WHAT THE TASK REQUIRES:
Only the lines of the data holding the string "computer" need to be returned.

MATERIALS PROVIDED:
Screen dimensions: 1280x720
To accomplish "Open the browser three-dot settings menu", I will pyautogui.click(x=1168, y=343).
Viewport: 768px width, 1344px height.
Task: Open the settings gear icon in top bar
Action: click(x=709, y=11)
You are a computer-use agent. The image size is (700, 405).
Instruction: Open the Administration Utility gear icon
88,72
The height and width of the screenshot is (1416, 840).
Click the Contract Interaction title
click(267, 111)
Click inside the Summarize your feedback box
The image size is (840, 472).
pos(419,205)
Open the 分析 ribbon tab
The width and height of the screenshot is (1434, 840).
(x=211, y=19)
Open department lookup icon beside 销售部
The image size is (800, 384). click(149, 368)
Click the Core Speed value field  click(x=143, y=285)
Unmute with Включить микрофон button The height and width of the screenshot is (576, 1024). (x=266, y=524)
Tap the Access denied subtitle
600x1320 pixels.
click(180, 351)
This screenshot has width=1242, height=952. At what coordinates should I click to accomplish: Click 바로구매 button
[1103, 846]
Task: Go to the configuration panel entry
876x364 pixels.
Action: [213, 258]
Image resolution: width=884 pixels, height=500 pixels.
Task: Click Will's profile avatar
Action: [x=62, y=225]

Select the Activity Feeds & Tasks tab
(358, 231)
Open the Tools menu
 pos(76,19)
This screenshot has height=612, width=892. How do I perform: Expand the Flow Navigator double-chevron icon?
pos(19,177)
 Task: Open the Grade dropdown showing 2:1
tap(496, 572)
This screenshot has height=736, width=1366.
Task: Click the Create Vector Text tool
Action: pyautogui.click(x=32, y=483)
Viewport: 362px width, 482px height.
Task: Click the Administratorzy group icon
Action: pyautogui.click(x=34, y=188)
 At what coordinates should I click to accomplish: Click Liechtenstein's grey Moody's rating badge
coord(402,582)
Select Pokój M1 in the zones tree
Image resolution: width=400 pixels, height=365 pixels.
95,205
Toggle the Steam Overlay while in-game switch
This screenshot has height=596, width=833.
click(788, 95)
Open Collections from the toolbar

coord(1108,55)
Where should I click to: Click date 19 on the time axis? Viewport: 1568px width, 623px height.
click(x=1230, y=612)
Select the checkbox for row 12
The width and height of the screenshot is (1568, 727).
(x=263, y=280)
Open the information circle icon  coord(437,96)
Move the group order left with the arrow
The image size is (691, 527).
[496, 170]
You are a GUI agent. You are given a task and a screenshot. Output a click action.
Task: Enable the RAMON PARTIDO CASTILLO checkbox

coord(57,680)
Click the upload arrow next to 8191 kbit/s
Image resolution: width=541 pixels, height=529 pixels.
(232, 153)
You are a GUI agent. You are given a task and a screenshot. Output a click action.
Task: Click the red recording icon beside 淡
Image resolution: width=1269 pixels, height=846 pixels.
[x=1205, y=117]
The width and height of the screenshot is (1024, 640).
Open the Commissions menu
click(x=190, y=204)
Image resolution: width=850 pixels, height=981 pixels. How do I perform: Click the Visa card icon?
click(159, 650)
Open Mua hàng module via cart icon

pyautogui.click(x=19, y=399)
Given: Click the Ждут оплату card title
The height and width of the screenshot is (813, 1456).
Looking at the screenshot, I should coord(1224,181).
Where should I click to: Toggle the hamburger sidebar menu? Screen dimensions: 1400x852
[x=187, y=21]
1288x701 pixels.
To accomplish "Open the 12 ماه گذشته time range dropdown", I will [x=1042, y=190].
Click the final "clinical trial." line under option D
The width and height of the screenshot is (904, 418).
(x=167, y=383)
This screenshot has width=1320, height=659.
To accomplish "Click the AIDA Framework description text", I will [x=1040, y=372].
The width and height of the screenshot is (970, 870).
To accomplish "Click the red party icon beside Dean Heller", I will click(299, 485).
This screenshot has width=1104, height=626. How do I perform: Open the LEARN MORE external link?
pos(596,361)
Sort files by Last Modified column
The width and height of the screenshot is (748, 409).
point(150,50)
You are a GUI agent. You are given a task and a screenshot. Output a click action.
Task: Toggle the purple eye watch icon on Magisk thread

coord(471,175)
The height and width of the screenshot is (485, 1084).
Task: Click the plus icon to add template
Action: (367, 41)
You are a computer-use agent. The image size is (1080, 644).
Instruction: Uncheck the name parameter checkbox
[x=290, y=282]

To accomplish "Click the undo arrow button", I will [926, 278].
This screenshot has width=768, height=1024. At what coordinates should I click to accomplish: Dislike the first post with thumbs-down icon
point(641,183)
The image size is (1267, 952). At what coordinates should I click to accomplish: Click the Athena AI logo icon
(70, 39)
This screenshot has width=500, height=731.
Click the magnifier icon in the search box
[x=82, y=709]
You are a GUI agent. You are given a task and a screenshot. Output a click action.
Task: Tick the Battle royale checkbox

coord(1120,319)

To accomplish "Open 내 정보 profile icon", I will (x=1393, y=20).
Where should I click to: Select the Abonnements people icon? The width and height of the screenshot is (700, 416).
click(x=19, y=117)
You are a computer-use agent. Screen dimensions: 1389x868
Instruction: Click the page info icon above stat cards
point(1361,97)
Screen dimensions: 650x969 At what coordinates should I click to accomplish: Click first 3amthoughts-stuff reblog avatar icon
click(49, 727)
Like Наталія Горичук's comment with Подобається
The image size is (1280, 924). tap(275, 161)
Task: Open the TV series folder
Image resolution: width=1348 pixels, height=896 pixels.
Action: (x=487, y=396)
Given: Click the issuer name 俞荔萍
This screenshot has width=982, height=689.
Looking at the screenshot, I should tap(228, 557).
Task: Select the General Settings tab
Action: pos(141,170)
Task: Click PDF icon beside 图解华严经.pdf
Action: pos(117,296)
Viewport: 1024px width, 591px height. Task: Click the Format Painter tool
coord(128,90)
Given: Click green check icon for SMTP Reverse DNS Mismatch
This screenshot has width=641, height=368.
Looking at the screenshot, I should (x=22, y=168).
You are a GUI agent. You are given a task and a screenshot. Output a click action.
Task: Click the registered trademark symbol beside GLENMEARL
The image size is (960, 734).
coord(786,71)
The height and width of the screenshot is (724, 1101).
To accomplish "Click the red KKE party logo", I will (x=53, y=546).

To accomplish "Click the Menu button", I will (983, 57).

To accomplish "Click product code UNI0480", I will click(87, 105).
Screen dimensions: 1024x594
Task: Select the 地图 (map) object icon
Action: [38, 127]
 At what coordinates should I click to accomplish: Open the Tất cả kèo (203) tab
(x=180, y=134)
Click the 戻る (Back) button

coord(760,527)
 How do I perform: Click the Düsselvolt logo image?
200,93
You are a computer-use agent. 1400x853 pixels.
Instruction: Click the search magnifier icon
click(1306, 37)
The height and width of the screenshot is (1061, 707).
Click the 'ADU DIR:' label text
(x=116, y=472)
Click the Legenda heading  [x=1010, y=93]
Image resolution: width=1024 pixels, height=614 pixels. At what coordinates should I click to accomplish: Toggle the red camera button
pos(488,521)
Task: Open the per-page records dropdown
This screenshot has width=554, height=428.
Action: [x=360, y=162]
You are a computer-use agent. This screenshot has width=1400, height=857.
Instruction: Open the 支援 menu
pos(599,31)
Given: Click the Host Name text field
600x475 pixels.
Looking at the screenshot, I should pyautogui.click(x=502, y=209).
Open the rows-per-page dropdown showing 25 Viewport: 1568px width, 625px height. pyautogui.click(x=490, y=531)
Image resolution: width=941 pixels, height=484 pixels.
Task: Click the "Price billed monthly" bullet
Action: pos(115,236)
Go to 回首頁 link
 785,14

RESPONSE TO THE EXERCISE:
You are a computer-use agent. The image size is (700, 405).
You are a computer-use agent. The image size is (1080, 644).
You are a computer-use agent. Screen dimensions: 1389x868
You are a computer-use agent. 1400x853 pixels.
You are a computer-use agent. This screenshot has width=1400, height=857.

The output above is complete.